# Records for the exercise
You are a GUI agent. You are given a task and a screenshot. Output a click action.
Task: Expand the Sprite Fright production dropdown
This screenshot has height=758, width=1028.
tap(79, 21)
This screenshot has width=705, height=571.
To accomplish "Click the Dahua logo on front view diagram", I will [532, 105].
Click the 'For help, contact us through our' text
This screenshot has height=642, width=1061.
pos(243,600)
---
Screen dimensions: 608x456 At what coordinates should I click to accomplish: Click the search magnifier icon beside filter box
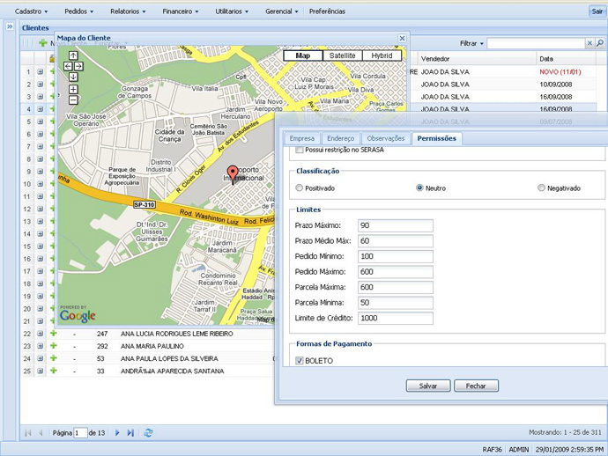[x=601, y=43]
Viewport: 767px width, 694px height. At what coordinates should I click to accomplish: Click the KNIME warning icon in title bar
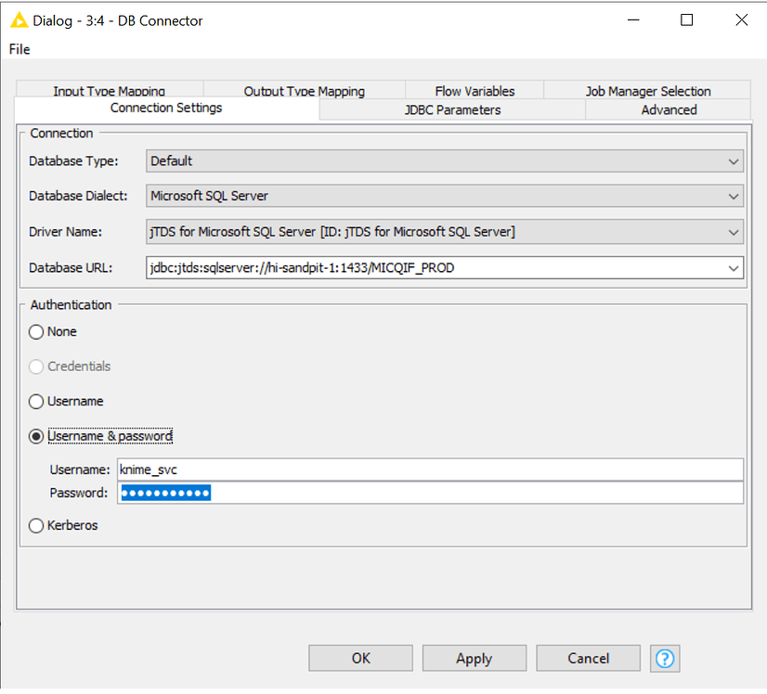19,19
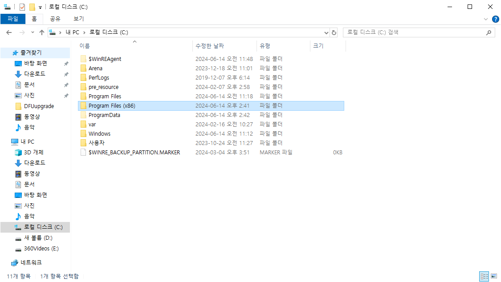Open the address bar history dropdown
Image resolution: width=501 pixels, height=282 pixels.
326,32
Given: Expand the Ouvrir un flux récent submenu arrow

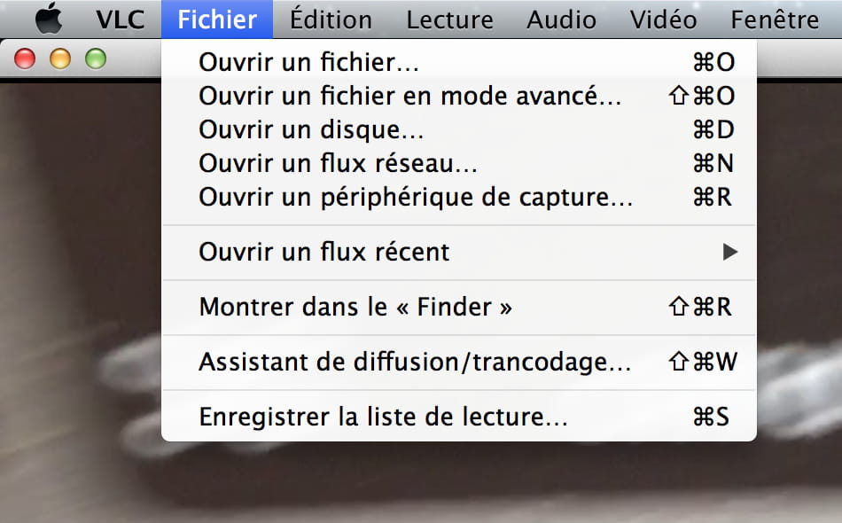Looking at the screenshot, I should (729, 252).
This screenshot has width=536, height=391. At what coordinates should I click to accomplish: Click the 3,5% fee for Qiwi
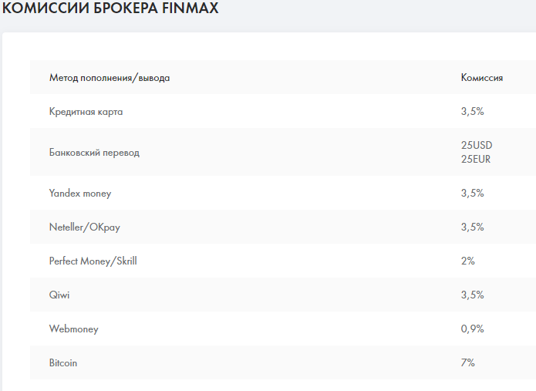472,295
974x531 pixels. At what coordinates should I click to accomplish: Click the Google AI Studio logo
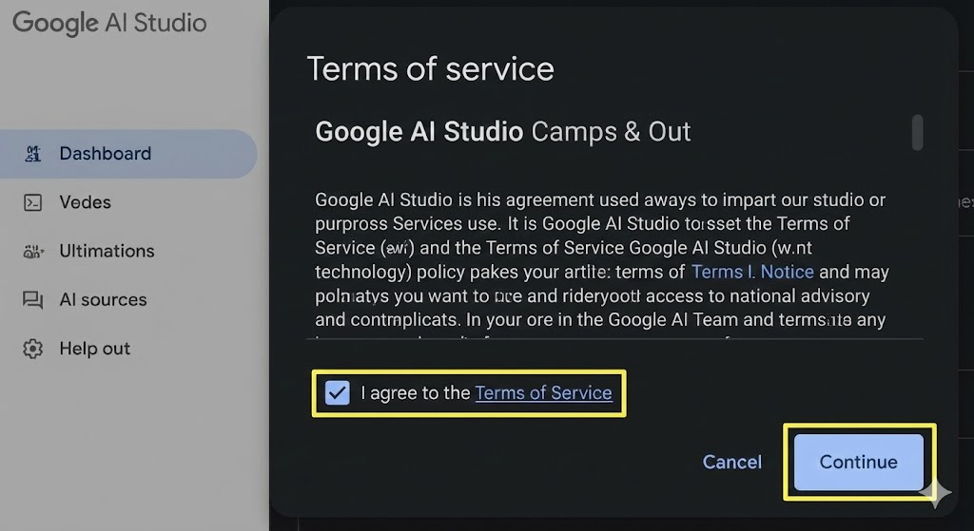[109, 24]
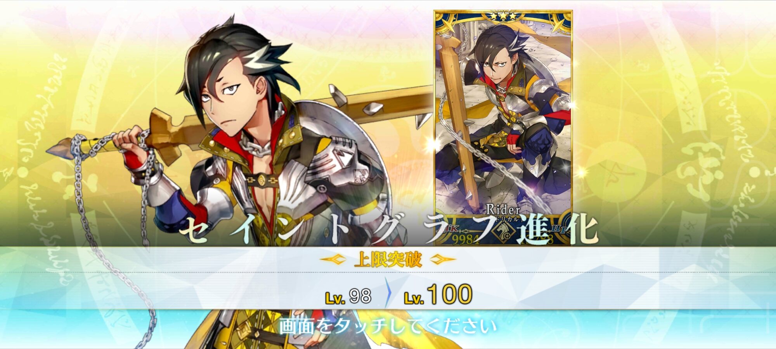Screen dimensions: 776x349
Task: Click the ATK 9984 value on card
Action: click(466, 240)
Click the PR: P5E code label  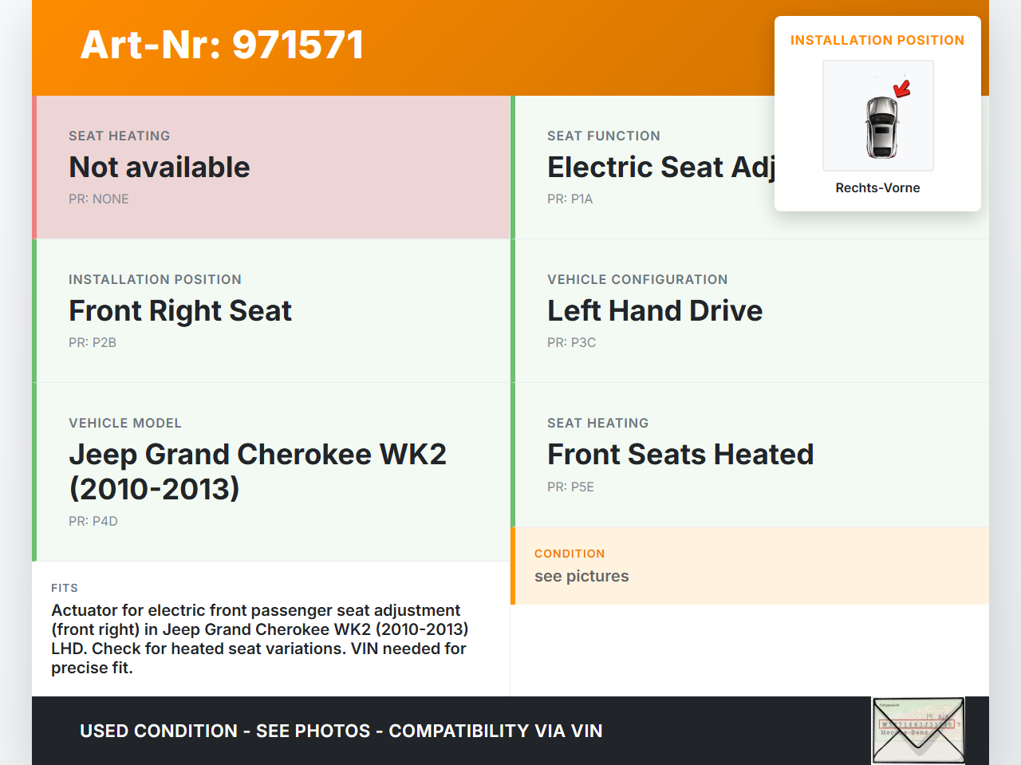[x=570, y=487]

# What to do
Write down again, exactly as given, only the lines above that fall from the line with "You are a GUI" to the line with "This screenshot has width=705, height=571.", inclusive.

# Exercise solution
You are a GUI agent. You are given a task and a screenshot. Output a click action.
Task: Expand the Sprite Fright production dropdown
This screenshot has height=758, width=1028.
tap(79, 21)
This screenshot has width=705, height=571.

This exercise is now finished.